In Iran, some part of youth, through their livestyle, dynamism and artistic creativity, refuses to conform to the highly conservative laws of the Islamic Republic and strives to reinvent an open and free country. In Iran, some part of youth, through their lifestyle, dynamism, and artistic creativity, refuses to conform to the highly conservative laws of the Islamic Republic and strives to reinvent an open and free country. Esmaël quickly became part of this libertarian effervescence and became an important figure in the underground scene through his nighttime graffiti. Resembling cries of protest, his powerful works denounced the oppression of the regime. Parallel to his nocturnal expeditions, the artist also worked in his studio. Covering his canvases with wax to better scratch them, he reveals bodies in a chaotic environment that he does not hesitate to amputate to highlight their fragility. Often, only a face remains with powerful corrosive features. The expressive force of this simple presence deeply moves and imprints the retina. Esmaël Bahrani opposes, beyond the violence of forms, a force of life that reveals a universal and combative humanity. The space of his canvases is populated with graphic symbols, eclectic signs evoking both cave art and contemporary graffiti. Phallic weapons and military boots, references to the prison environment, palimpsest-like writings, and inscriptions of Persian numbers revealing the incessant flow of digital data that surrounds us. This semantic profusion synthesizes diverse cultural horizons into an original language.

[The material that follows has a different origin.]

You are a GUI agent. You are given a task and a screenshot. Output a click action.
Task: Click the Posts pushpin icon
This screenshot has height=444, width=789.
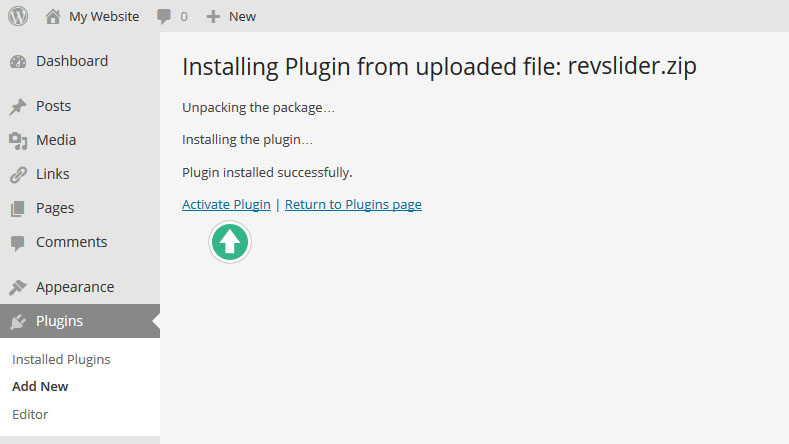[x=18, y=107]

Esmaël exhibits his works in several galleries where his works quickly attract the attention of the visitors. In 2005, the Azad Art Gallery in Tehran dedicated a solo exhibition to him. His career was launched. In 2007, he was invited by the artist Hervé Di Rosa to Sète to participate in a group exhibition at the International Museum of Modest Arts (MIAM). In 2012, his solo exhibition at the prestigious Dastan Gallery in Tehran was a success. Three years later, in Paris, he gave a lecture at the Institute of the Arab World. He seized his opportunity to be successful there and decided to stay in France. Exiled in Paris, Esmaël Bahrani is initially welcomed in a friend’s studio. In 2017, the Berthéas Gallery organized his first solo exhibition in France and the following year published a book dedicated to his incredible journey. Since then, his committed work has had a growing impact on collectors and amateurs across Europe. Currently, settled in Montreuil, Esmaël develops his art, where the Middle East and the West collide, ancient myths meet underground culture, and outsider art merges with urban art. From his artistic journey in Iran, he has retained a taste for adrenaline and the necessity to act quickly. Even in the shelter of his studio, he continues to give a primordial role to improvisation, to the irruption of accident. His painting is the result of an wrestling match with the canvas. In his primitive rage, nothing is spared: inscriptions, projections, scratchings, scarifications… to the point that it preserves in its flesh the trace of his gesture, both creative and destructive. The canvas does not remain silent. It screams. And it is the time of elaboration, the process of creation itself, forever frozen in its entrails, that one feels like hearing.